Intent-Code Divergence

Low

Confidence: 84% confidence
Finding: The documentation says the dependencies only include cryptography and psutil, while the declared package list also includes requests and the skill performs network fetch/upload behavior. Understating dependencies can mislead operators about network-capable components being installed and used, which weakens informed consent and security review. In this skill's context, that matters because it fetches remote question sets and may upload benchmark data by default.

Context-Inappropriate Capability

Medium

Confidence: 96% confidence
Finding: The skill can delete and recreate OpenClaw agents automatically when it decides the workspace is stale or unknown. In a benchmarking context, this mutates persistent user configuration and can destroy prior agent setup, creating integrity and availability risk if triggered on the wrong agent ID or with attacker-influenced parameters.

Context-Inappropriate Capability

Medium

Confidence: 97% confidence
Finding: The cleanup functions delete stored session transcripts and session indexes from the user's ~/.openclaw state. In a benchmark tool this is risky because transcripts may contain audit history, debugging evidence, or valuable usage records, and the deletion is broad enough to cause data loss if invoked on the wrong agent or prefix.

Context-Inappropriate Capability

Medium

Confidence: 92% confidence
Finding: The code reads channel/target metadata from caller-controlled state and uses it to send outbound messages via the OpenClaw CLI. That enables the benchmarking skill to contact arbitrary recipients or external channels, which exceeds pure local scoring behavior and can be abused for spam, unsolicited contact, or exfiltration of benchmark results/status to attacker-chosen destinations.

Description-Behavior Mismatch

High

Confidence: 98% confidence
Finding: The script logs the OpenClaw session ID, session key, channel, and target directly to the logger. Session keys and related identifiers are sensitive authentication or routing material; exposing them in logs can enable session hijacking, impersonation, or unauthorized access by anyone who can read the log file or generated artifacts.

Description-Behavior Mismatch

Medium

Confidence: 98% confidence
Finding: The skill deletes session transcript files and lock files and rewrites the OpenClaw session store, which goes beyond the advertised benchmarking/reporting purpose. Because this mutation runs automatically in the __main__ path, it can destroy user session history or interfere with other sessions without explicit consent, making the benchmark skill operationally dangerous.

◆ **AVAILABLE DATA**:
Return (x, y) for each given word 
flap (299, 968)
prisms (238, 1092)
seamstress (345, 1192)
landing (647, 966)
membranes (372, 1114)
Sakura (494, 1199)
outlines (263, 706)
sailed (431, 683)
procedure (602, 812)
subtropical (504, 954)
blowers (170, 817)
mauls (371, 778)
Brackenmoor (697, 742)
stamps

◆ **OBJECTIVES**:
• 1. How would you translate this sentence from the security findings into Spanish: "The script logs the OpenClaw session ID, session key, channel, and target directly to the logger."
• 2. Could you rewrite the entries between the line holding "landing (647, 966)" and the end of the entries, inclusive, switching "sailed" to "rowed" and leaving everything else as is?

◆ **RESPONSES**:
• 1. El script registra el ID de sesión, la clave de sesión, el canal y el destino de OpenClaw directamente en el registrador.

• 2.
landing (647, 966)
membranes (372, 1114)
Sakura (494, 1199)
outlines (263, 706)
rowed (431, 683)
procedure (602, 812)
subtropical (504, 954)
blowers (170, 817)
mauls (371, 778)
Brackenmoor (697, 742)
stamps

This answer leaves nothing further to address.